READING TEXT>
★ ★ ★

Follow TV Tropes

Following

YMMV / Harvest Moon: A Wonderful Life

Go To

  • Accidental Innuendo:
    • Muffy's line "I always get romantic ideas on hot summer nights." is likely supposed to be chaste.
    • One of Rock's infamous summer lines is, in the Japanese version of AWL, a slightly crude remark roughly going "in this summer heat, finding some girls in swimsuits on the beach and trying to pick 'em up sounds— uh, that is, going surfing sounds tempting." Natsume took this line (which was already apparently bad enough to warrant toning down in the Japanese remake) and injected some additional implications in the English version through Dub Text.
      Rock: When it's this hot lots of girls like to go to the beach in their very sexy swimsuits? Suddenly I feel like surfing.
  • Alternative Character Interpretation:
    • Many fans view Muffy as promiscuous, while othersnote  refer to her simply being unlucky in love and thus dating multiple men in a relatively short period. As fans got older, many of them ended up switching their opinion of her and see her in a more sympathetic light, even if they didn't marry her.
    • Players who pursued Celia as Mark think differently of Marlin than those who pursued him as Pony.
  • Awesome Music: Most of the soundtrack, as is standard for the series. The game lacks seasonal tracks, or really music at all besides on your farm and during scenes, but makes up for it with records (especially Quiet Winter).
  • Base-Breaking Character:
    • Is Rock a lazy moron or does he have Hidden Depths? Him being Lumina's love interest, and the way he treats her in their Heart Events, only adds the debate.
    • The designs of Forget-Me-Not Valley bachelors in general are very polarizing. Some find them to be ugly compared to the ones in other games—it doesn't help the English manual for ANWL says that if you don't like them to "lower your standards"—while others appreciate there's more diversity and not just a bunch of pretty boys like the other games.
  • Big-Lipped Alligator Moment: A really really weird moment. One night Van might visit Romana's house and an event comes up where he tries to purchase a painting on her wall; she refuses and it is revealed that Lumina painted it. Lumina then asks her butler Sebastian in privacy to do her a favor. Suddenly it cuts to Sebastian out in the forest charging up and attacking the local yeti Mukumuku, apparently trying to steal the little lock of hair it has on its head to be made into a paintbrush. The situation is never delved further and you are left alone in the forest afterwards. Maybe it was a bad trip from eating the mushrooms by the tree.
  • Character Perception Evolution: Over time, Muffy became this to the fans. While she was demonized for her sultry mannerisms and starting with the most hearts even though she just met you, it took some time for the fans to realize that she is a nice girl. It didn’t help that Natsume’s descriptions of her in the English manuals were consistently unflattering compared to the other girls, calling her a “flashy flirt,” a “pretty face without a clue about farms” and assuring you that you don’t have to waste money on her since she isn’t picky. The audience growing up helped as well, due to needing a more mature mindset to understand her.

★ ★ ★

GIVEN DATA>
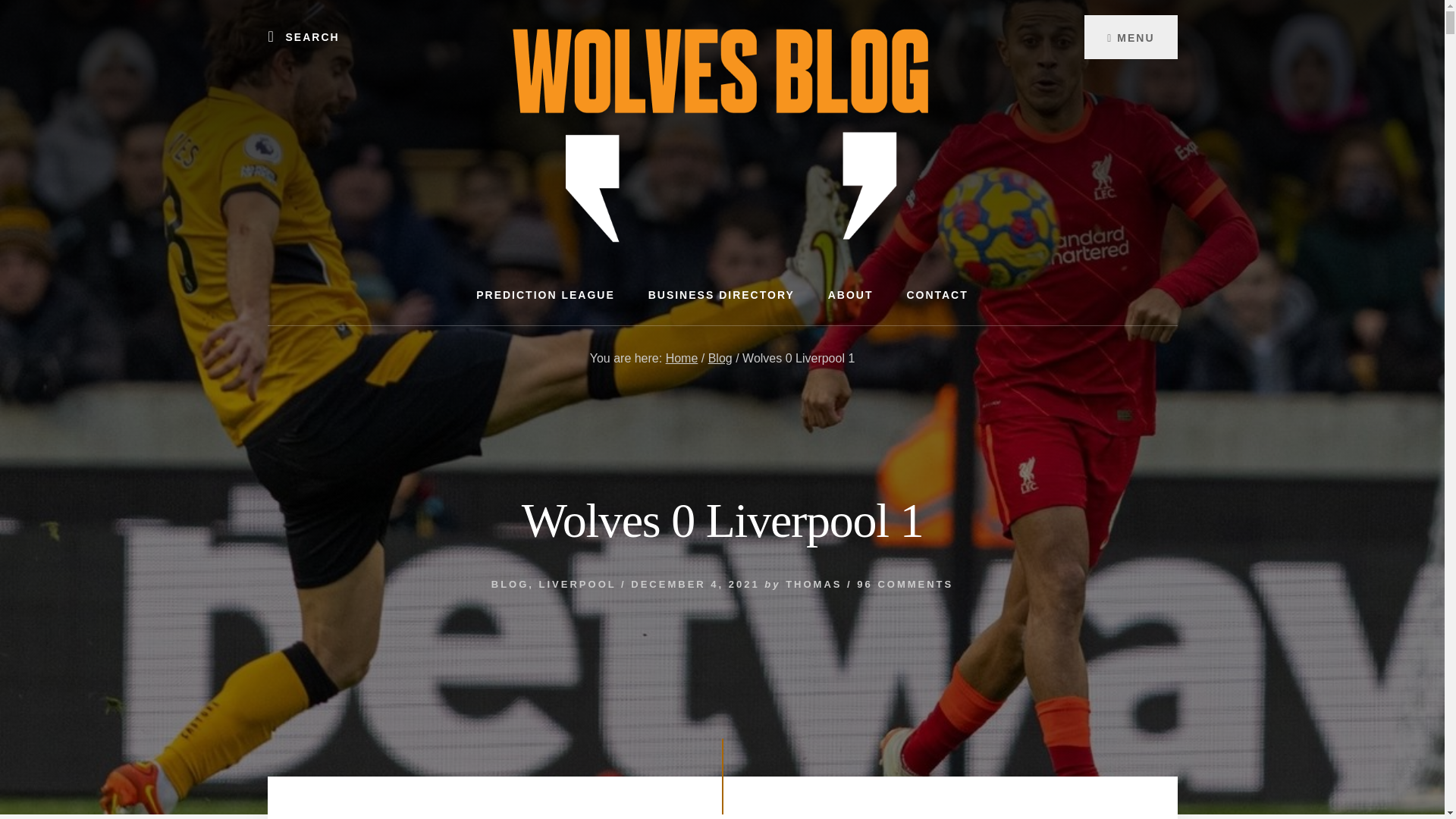
MENU (1130, 36)
CONTACT (936, 295)
96 COMMENTS (905, 583)
BUSINESS DIRECTORY (721, 295)
PREDICTION LEAGUE (545, 295)
Home (681, 358)
THOMAS (813, 583)
ABOUT (850, 295)
LIVERPOOL (576, 583)
Blog (719, 358)
BLOG (510, 583)
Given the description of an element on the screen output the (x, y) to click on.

★ ★ ★

GIVEN PROBLEM A>
According to the page about Harvest Moon: A Wonderful Life, what is Sebastian apparently trying to take from Mukumuku, and for what purpose?
GIVEN PROBLEM B>
Using the page about Harvest Moon: A Wonderful Life, explain why it took fans a while to see Muffy as a nice girl and what helped change their view.
GIVEN PROBLEM C>
Carry on the page about Harvest Moon: A Wonderful Life from the point where it stops, adding further entries in the same style.

ANSWER A>
He is apparently trying to take the little lock of hair on Mukumuku's head so it can be made into a paintbrush.

ANSWER B>
Fans demonized her for her sultry mannerisms and for starting with the most hearts. Natsume's English manuals also described her in consistently unflattering terms, such as a "flashy flirt" and a "pretty face without a clue about farms." The audience growing up helped change this view, because understanding her requires a more mature mindset.

ANSWER C>
  • Common Knowledge:
    • It's often assumed for Special Edition that you can only get a daughter if you married Lumina. In actuality, you can have a son or daughter with any wife. Even the Wiki made that mistake before giving separate entries for Lumina's son and your daughter. The mistake is due to how similar Lumina's son looks to the daughter as a toddler. You also don't need to do the Harvest Sprites' trick to get a daughter. You can get a daughter randomly, though it's more likely you will get a son.
    • In regards to Lumina's age, she's not eleven or twelve years old as many fans would think. She's was initially fourteen, then retconned to being sixteen (eighteen outside of Japan) in Another Wonderful Life and Special Edition after being Promoted to Love Interest. Harvest Moon DS corrected this by using Lumina's adult design from the start.
    • Several players assumed that Marlin and Celia (or Vesta and Celia) were uncle and niece in due to Celia calling Vesta "Aunt". While Vesta is referred to as Celia's "relative"note  in the official Japanese guidebooks for A Wonderful Life and Another Wonderful Life and called her "relative" and "distant relative" (in the Japanese and English versions respectively) of the biographies you get from connecting AWL and Fo MT, exactly how blood-related they are is ambiguous— the Japanese word just means "relatives" generally, so they could simply be in-laws or something to that effect. "Aunt" is often used to be a catch-all title for an older female relative, so it doesn't specify the exact relationship. (This can be confusing with the players guide for DS Cute, which has them related in the past—but is also set 100 years in the future.)
    • Lumina is not wearing a sailor top over her jeans as a child. She's got a shawl around her shoulders. (This is much clearer in the remake, where it's clearly two separate pieces and the shawl is closed with a brooch.)
  • Ensemble Dark Horse:
    • Flora. Some players were disappointed that you were not able to marry her, even in Special Edition.
    • Your child, moreover the mechanics surrounding them. Unlike previous and some later titles, your child can grow up past a toddler and finish as an adult. Not to mention that they can have their own personality depending on who you married and how you raised them.
  • Funny Moments: Sometimes your child in A Wonderful Life may say something humourous. The funnniest one of them all has to be this little gem.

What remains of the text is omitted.